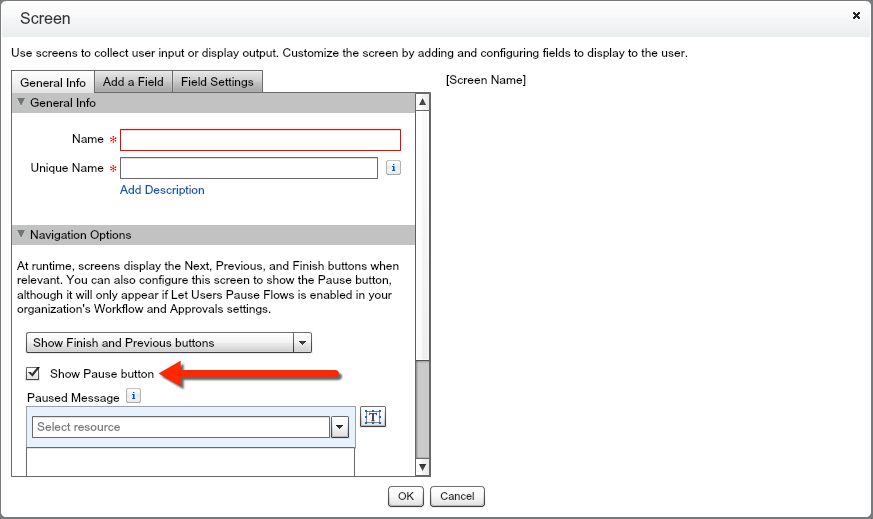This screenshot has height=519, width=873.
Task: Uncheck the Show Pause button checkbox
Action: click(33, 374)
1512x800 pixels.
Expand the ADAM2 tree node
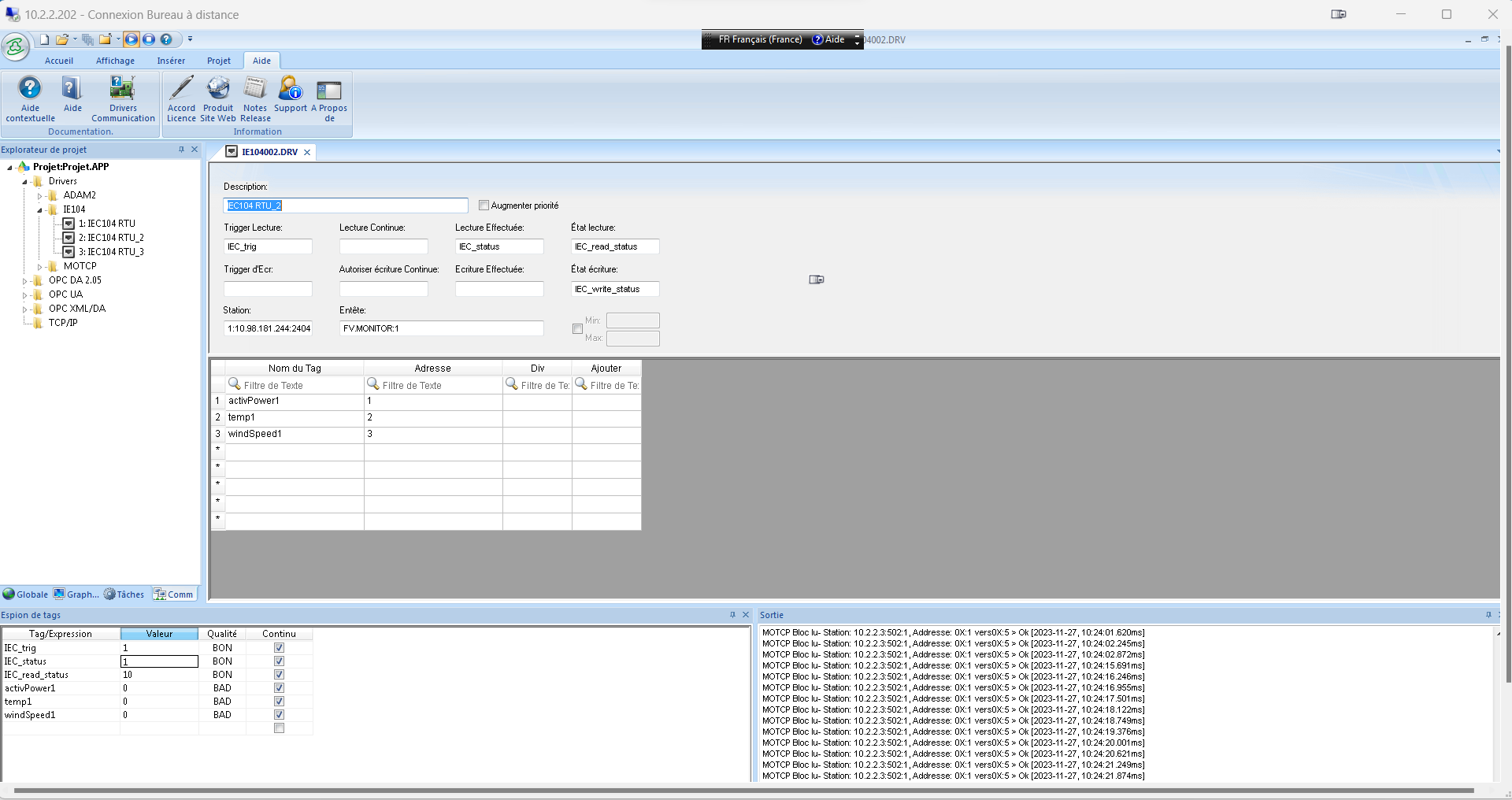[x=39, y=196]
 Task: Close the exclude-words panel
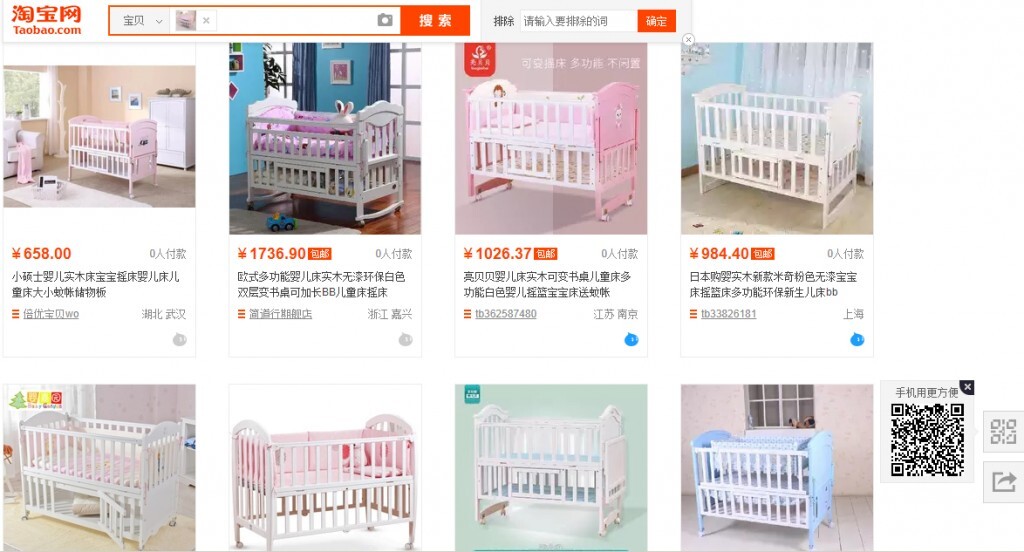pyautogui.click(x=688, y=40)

#####

Stated exercise
Write out all the entries above again word for word, leaving out the pictures.

Finished task
This screenshot has height=519, width=873.
Task: Uncheck the Show Pause button checkbox
Action: click(33, 374)
1512x800 pixels.
Expand the ADAM2 tree node
[x=39, y=196]
 Task: Close the exclude-words panel
pyautogui.click(x=688, y=40)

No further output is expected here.